For this example we will be using the TurtleBot3 Burger model. Once converted to .urdf, use the URDF Importer (Isaac Utils -> URDF Importer) to import TurtleBot3.

  • Uncheck “Merge Fixed Joints”

  • Uncheck “Fix Base Link” in the importing settings.

  • Under Parser set the joint drive type to Velocity so that wheels can be properly driven later.

TurtleBot needs a surface to drive on, so add a ground plane by going to Create -> Physics -> Ground Plane. Drag the new GroundPlane prim so it is under /World

../_images/isaac_turtlebot_urdf-importer.png

TurtleBot Setup

There are several parameters on the TurtleBot that we need to tune in order for it to run smoothly. We will first add friction properties to both the wheels and the ground. Then we will modify the velocity driver parameters so that the wheels can be controlled properly.

Adding Physics Material

Go to Create -> Physics -> Physics Material. You can rename the material by double clicking PhysicsMaterial on the Stage Tree. In this case the material was renamed to RearSlider and is under the main robot USD prim at turtlebot3_burger. Set the Friction Combine Mode of this material to min so that any contact interactions with this material are treated as frictionless.

Then we assign this new zero friction material to the rear block by selecting the /turtlebot3_burger/caster_back_link/collisions prim and under the Property tab go down to the Physics materials on selected models section and assign the material as shown.

pic2 pic3

Velocity Control Setup

Mobile robots are usually velocity controlled.

  1. Find the target joint on the Stage tree. In this case, it’s the two wheel joints, “wheel_left_joint”, and “wheel_right_joint”, under the “base_link” prim.

  2. Under the Drive section in the Property tab the Damping parameter is used to control the strength of the velocity drive.

  3. Increase the Damping parameter to a larger value, like 100000000.0, to make them stronger.

  4. To test the velocity drives, press the play button and then set the target velocity (in deg/s) in the Drive section in the Property tab to a non-zero value. If you set both drives to 360.0 deg/s the robot should drive forwards

../_images/isaac_turtlebot_velocity-drive.png

Running TurtleBot via ROS

To run TurtleBot through ROS interface. We need to connect the robot through a ROS bridge.

  1. To add a joint state rostopic, go to Create -> Isaac -> ROS and add Joint State. The rostopics /joint_state and /joint_command will automatically start. Nothing will be published on the /joint_state until it is connected to the robot of your choice.

  2. Select ROS_JointState on the stage tree, under the Property tab, inside Raw USD Properties, click on Add Target(s). Add the path to the root articulation , /turtlebot3_burger1 of the turtlebot to the articulationPrim property.
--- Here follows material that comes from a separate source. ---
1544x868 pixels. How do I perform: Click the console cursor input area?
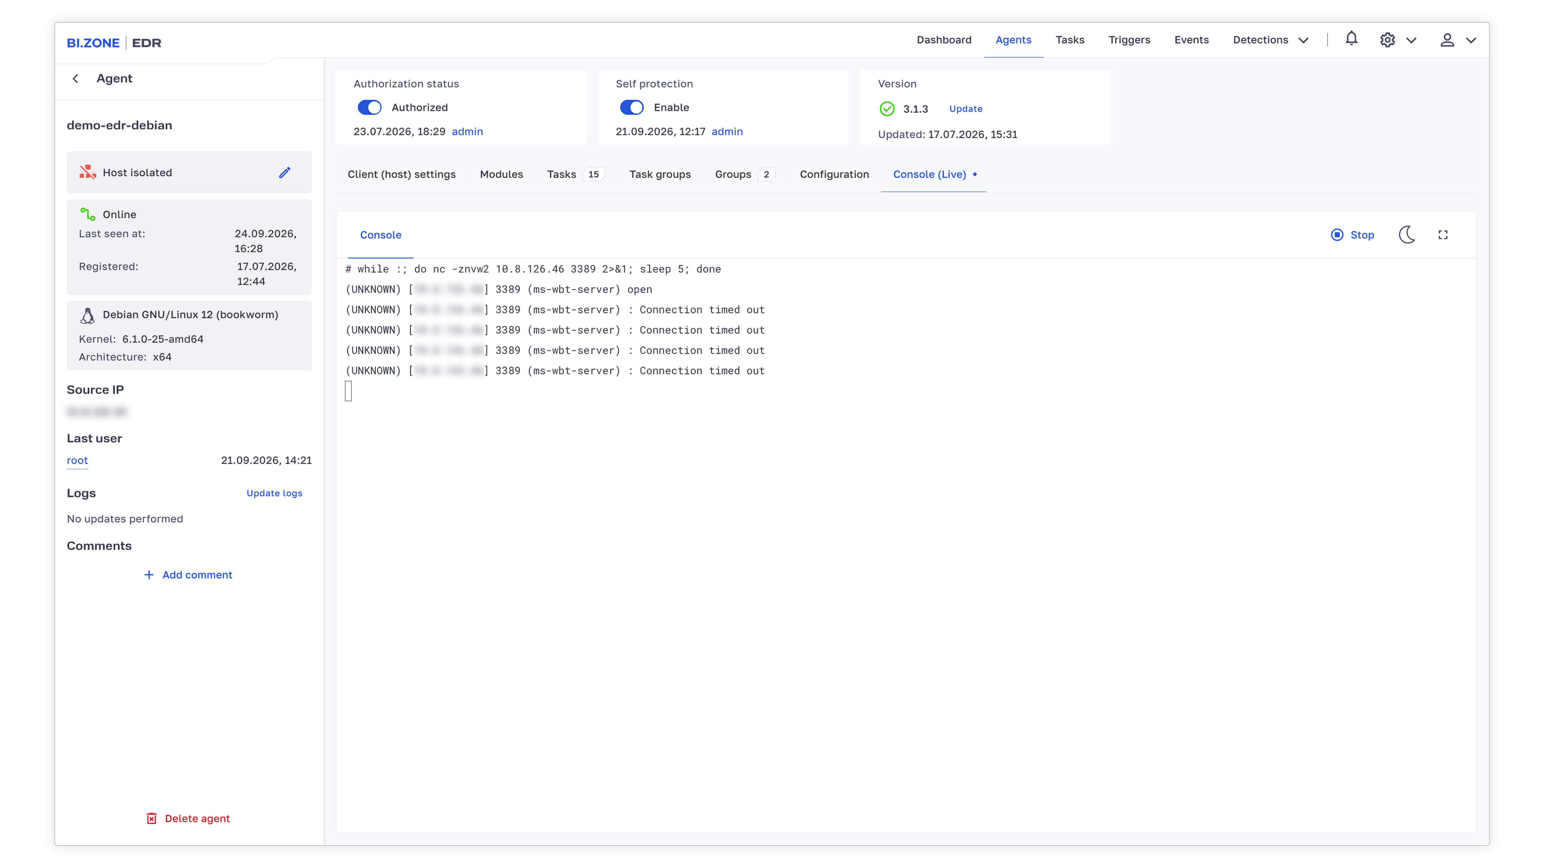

  3. Press play on the editor, and joint information will start publishing on the /joint_state rostopic. and /joint_command is ready to receive joint commands.

../_images/isaac_turtlebot_ros-control.png

Please refer to ROS & ROS2 Bridge for more details on ROS Bridge.

On the ROS side ensure that a ROS master node is running and then execute the following to make the robot drive forward.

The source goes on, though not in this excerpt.